Translated this means: how could you leave me to deal with
your parents on the most important night of my life to gab
with your girlfriend?
I remind him that my girlfriend's husband just left her
and that she was really upset. We both were. I don't go
into the thing about how divorce is one of the three most
traumatic things that can happen in your life, because I'm
not sure it's three and because he wouldn't care,
anyway. "What was I supposed to do?"
In the dark I can barely make out a grimace. The last
thing I want to do is fight with him, but he isn't being
fair.
"Didn't she come running when my mother tried to commit
suicide?" I ask.
He crosses his arms across his chest, unmoved. "Which
time?"
Several, I suppose, but while it means the world to me, I
realize it would be wise to remind him of something he
cares about more. "How about when Alyssa had that fever
and you were off hunting little defenseless deer and I had
to rush her to the hospital and Bobbie was here for the
whole weekend watching Dana and Jess?" I should have left
out the dig about the defenseless deer. I'm not sure he
even heard the rest. Anyway, I make a stab at another time
Bobbie saved the day. "How about when she climbed on the
roof to adjust the DirecTV thingy so you wouldn't have to
miss the Indy 5000 or whatever it is?" Surely he cared
about that.
Only he says she didn't do that. "You did, Teddi. You
don't remember that?" Me? I hate heights. Maybe I blocked
the memory. When I hesitate, he throws up his hands. "You
got brain damage or something? You remember anything
anymore?"
His words hang in the air as if we've had this
conversation a hundred times before. Maybe we did once or
twice. Or a couple dozen. Who's counting?

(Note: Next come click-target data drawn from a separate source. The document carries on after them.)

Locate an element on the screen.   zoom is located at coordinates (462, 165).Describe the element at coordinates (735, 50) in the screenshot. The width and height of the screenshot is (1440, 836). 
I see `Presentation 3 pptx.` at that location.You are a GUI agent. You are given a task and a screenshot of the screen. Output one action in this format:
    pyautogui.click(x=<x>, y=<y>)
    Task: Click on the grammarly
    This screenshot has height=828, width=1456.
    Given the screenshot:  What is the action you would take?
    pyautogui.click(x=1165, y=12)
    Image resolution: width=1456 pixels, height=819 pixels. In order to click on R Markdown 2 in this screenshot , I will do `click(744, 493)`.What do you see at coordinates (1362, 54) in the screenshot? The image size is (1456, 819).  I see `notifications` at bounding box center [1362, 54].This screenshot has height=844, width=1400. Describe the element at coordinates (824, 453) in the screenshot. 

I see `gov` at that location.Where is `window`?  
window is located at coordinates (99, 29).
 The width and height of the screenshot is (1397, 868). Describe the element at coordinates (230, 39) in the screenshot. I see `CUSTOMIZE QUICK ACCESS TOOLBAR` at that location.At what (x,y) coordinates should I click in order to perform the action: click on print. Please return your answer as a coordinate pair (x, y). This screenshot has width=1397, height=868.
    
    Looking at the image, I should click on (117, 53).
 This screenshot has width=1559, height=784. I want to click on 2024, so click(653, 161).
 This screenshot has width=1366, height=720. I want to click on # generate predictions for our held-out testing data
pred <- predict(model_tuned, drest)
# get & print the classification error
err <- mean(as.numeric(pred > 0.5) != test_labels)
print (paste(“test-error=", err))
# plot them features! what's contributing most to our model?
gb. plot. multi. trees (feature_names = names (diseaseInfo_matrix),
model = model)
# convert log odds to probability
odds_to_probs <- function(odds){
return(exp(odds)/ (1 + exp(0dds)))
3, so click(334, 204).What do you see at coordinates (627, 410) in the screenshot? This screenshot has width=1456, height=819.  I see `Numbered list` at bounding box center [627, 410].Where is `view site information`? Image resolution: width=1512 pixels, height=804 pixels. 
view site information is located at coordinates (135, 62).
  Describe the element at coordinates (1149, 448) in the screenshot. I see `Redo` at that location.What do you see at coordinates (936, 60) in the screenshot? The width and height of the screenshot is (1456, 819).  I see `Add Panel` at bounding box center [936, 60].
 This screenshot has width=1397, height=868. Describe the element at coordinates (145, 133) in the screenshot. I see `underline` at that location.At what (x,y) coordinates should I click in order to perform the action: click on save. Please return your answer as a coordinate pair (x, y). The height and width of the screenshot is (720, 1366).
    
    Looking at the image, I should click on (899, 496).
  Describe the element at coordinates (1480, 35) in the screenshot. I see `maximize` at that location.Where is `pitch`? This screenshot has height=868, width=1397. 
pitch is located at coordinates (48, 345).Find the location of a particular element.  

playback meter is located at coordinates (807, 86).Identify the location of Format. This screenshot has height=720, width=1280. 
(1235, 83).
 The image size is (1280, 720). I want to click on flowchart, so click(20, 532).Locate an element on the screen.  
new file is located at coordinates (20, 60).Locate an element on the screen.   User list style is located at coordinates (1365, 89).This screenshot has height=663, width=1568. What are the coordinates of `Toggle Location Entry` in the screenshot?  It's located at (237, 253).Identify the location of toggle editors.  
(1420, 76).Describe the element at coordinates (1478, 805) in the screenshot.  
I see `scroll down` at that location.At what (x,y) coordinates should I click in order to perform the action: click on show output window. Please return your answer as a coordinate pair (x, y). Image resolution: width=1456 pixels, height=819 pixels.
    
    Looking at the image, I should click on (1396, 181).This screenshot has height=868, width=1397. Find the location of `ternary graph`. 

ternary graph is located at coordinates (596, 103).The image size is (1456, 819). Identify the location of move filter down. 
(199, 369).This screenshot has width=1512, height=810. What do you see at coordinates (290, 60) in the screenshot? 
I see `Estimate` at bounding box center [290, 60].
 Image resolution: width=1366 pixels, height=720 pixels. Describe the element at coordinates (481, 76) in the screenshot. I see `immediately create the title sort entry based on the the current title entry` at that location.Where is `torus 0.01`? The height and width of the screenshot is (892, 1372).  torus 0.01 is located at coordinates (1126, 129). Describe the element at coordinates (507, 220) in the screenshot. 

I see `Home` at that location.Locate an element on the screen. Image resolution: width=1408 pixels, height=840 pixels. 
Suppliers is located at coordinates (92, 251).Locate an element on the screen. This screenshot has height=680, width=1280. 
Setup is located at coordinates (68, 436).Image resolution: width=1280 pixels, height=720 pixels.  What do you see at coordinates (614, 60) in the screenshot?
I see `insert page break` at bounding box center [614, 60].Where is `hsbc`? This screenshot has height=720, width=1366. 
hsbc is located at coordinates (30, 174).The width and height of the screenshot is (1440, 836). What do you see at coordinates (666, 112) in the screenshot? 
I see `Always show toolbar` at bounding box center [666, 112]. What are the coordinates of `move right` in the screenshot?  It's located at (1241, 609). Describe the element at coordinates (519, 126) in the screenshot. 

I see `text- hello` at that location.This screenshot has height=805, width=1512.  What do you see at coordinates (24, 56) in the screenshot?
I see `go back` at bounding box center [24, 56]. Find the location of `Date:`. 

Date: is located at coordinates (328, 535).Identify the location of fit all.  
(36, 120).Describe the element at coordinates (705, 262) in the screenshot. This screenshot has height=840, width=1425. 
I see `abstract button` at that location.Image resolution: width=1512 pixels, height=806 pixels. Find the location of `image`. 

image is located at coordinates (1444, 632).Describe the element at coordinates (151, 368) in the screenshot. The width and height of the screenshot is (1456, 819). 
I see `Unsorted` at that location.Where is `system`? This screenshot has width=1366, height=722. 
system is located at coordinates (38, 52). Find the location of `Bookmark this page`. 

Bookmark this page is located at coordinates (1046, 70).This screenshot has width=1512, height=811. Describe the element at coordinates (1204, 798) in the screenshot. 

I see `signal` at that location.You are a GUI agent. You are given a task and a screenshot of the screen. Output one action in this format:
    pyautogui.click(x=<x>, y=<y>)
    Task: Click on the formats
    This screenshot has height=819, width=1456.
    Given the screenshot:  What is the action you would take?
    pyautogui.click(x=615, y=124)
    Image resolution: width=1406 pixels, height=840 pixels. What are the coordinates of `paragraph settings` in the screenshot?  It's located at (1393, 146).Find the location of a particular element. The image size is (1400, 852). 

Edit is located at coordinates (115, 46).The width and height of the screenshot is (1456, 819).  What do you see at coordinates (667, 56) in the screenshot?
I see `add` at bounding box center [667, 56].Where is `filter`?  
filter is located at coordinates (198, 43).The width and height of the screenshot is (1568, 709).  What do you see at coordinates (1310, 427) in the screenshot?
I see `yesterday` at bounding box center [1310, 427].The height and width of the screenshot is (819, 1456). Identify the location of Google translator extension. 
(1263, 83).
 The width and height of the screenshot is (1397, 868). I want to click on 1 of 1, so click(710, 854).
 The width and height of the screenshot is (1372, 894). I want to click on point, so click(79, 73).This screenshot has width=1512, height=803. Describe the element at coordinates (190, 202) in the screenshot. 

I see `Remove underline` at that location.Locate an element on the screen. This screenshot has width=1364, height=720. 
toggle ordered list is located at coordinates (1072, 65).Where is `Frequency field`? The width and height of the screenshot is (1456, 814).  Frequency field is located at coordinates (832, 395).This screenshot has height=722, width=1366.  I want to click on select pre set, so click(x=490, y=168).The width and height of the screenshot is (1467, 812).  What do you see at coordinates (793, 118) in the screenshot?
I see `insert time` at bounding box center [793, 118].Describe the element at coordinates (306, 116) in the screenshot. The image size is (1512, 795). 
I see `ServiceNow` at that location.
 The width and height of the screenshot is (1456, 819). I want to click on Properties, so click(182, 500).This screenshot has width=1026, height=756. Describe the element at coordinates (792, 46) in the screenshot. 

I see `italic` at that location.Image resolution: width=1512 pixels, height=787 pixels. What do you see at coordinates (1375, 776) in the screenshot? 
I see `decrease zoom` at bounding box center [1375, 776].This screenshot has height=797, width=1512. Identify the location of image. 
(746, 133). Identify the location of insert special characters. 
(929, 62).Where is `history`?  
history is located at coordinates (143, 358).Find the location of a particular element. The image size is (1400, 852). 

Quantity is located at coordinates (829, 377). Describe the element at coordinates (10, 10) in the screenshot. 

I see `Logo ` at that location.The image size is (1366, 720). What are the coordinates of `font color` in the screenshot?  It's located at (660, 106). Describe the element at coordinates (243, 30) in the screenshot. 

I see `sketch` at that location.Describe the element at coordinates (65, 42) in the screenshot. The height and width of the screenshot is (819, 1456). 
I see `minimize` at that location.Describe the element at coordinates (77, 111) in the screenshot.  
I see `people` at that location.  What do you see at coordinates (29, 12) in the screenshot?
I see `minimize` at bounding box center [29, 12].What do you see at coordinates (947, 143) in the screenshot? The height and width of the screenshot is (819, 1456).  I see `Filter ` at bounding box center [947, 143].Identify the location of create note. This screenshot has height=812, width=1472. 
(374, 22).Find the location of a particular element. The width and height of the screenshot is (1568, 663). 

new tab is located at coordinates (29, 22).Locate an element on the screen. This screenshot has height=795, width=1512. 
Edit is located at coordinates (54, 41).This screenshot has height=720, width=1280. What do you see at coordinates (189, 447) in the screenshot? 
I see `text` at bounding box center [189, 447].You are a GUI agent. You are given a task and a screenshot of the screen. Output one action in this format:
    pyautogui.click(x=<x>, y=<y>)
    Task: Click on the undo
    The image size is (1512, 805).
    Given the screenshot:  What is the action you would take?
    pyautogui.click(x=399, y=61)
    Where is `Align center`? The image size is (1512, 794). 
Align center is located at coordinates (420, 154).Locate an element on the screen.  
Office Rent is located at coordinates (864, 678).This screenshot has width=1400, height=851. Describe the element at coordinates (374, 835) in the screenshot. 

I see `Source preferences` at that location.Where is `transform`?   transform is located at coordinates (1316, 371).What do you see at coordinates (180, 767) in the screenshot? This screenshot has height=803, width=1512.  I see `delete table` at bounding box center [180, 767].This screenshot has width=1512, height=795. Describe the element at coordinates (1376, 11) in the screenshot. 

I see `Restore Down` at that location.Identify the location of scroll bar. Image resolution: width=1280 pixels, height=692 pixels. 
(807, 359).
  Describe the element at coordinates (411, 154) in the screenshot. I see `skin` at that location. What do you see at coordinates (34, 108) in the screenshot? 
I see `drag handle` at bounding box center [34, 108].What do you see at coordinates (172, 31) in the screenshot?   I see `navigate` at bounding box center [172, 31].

"Sorry," he says after a while, sitting down on the bed
and slipping out of his Italian loafers. "I didn't mean
anything by that. At least I saw that you picked up my
good suit at the cleaners, finally."
"Your suit?" I guess I don't hear exactly what he's
saying, because I'm thinking that I've forgotten it yet
again, despite how many times he's reminded me. "I —"
"What? They couldn't get the freakin' stain out?" He's
halfway off the bed, running to check.